Oncle Jacques (Foccart) et Tonton Lee (Kuan Yew)

Beaucoup d’encre, de temps de parole, de grésillements d’antenne et un colloque de deux jours pour assez peu de chose finalement que cette très médiatique publication de l’inventaire du fonds Foccart par les Archives nationales françaises.

Jacques Foccart, secrétaire général de l’Élysée aux affaires africaines et malgaches, en 1968. © STF / AFP

Jacques Foccart, secrétaire général de l’Élysée aux affaires africaines et malgaches, en 1968. © STF / AFP

FRANCOIS-SOUDAN_2024

Publié le 30 mars 2015 Lecture : 2 minutes.

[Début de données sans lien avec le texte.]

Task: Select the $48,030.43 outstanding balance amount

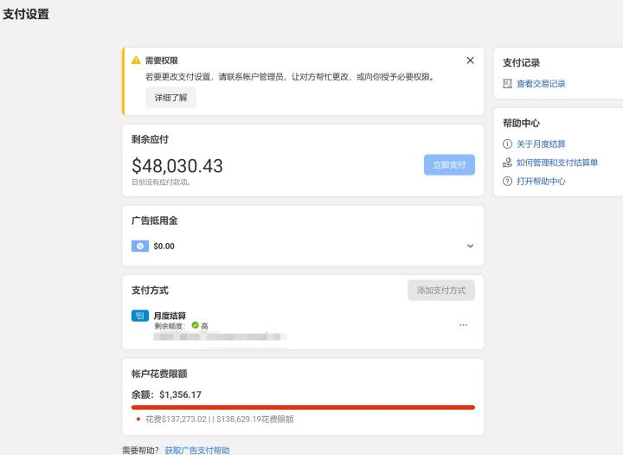Action: (177, 166)
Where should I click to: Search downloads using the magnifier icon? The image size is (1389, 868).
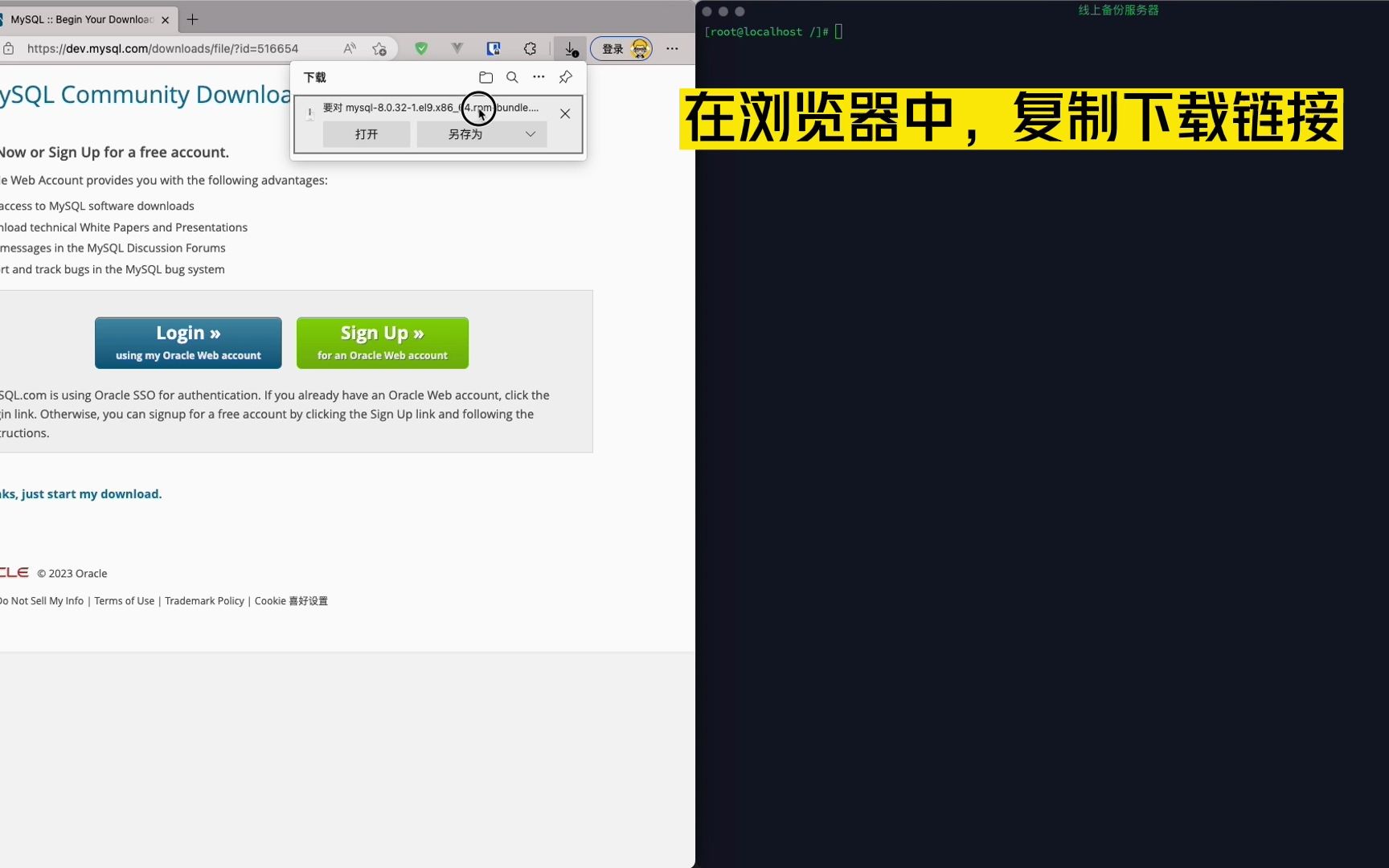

Aucune révélation particulière, aucun scoop, mais des confirmations de ce que l’on savait déjà sur les réseaux, les méthodes, les complots, les petits secrets et les grands fantasmes d’un homme viscéralement fidèle à l’idée de la France que se faisait son mentor, Charles de Gaulle, et qui ne voyait l’Afrique qu’à travers ce prisme. Certes, le travail d’archéologue réalisé par le conservateur de ce fonds, Jean-Pierre Bat, est remarquable.

L’auteur de La Fabrique des barbouzes (Nouveau Monde éditions), plongée au coeur du Brazzaville des années 1960, ne cherche d’ailleurs pas à survendre ce qui est avant tout un reliquaire pour historiens : il ne se prend pas pour Indiana Jones.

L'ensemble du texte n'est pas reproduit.